→ Data to examine:
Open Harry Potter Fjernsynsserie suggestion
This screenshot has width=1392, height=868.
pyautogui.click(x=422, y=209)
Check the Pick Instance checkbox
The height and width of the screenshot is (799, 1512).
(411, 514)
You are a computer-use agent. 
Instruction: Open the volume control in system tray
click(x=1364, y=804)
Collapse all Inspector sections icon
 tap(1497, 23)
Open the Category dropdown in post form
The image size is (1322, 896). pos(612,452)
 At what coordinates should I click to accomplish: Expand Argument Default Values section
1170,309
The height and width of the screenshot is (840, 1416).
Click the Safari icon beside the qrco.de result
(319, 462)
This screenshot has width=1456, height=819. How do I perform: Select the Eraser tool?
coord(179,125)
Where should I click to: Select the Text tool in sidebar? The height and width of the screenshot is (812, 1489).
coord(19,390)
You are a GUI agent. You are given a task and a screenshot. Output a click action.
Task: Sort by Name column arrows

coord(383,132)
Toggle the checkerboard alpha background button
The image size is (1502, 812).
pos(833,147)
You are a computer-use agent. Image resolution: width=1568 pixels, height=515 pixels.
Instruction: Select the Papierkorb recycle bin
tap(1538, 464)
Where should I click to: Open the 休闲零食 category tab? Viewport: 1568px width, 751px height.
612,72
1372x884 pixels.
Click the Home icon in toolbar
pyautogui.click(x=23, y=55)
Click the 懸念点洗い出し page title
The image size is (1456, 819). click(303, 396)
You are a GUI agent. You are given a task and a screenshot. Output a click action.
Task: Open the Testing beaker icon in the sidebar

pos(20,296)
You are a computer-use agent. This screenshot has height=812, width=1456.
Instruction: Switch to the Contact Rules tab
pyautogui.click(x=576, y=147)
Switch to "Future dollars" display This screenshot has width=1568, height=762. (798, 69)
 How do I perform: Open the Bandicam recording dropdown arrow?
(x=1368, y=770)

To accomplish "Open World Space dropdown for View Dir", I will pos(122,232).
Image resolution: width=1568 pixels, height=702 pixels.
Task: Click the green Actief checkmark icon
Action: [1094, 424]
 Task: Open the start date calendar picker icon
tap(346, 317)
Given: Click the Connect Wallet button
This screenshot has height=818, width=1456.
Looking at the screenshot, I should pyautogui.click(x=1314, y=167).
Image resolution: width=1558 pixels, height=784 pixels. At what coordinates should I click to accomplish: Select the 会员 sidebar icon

→ Goal of the exercise: Above are the records. Print exactly, and only, the lines from the line with "You are a computer-use agent. Image" to the line with "height=762. (798, 69)", both inclusive.

→ Exercise answer:
You are a computer-use agent. Image resolution: width=1568 pixels, height=515 pixels.
Instruction: Select the Papierkorb recycle bin
tap(1538, 464)
Where should I click to: Open the 休闲零食 category tab? Viewport: 1568px width, 751px height.
612,72
1372x884 pixels.
Click the Home icon in toolbar
pyautogui.click(x=23, y=55)
Click the 懸念点洗い出し page title
The image size is (1456, 819). click(303, 396)
You are a GUI agent. You are given a task and a screenshot. Output a click action.
Task: Open the Testing beaker icon in the sidebar

pos(20,296)
You are a computer-use agent. This screenshot has height=812, width=1456.
Instruction: Switch to the Contact Rules tab
pyautogui.click(x=576, y=147)
Switch to "Future dollars" display This screenshot has width=1568, height=762. (798, 69)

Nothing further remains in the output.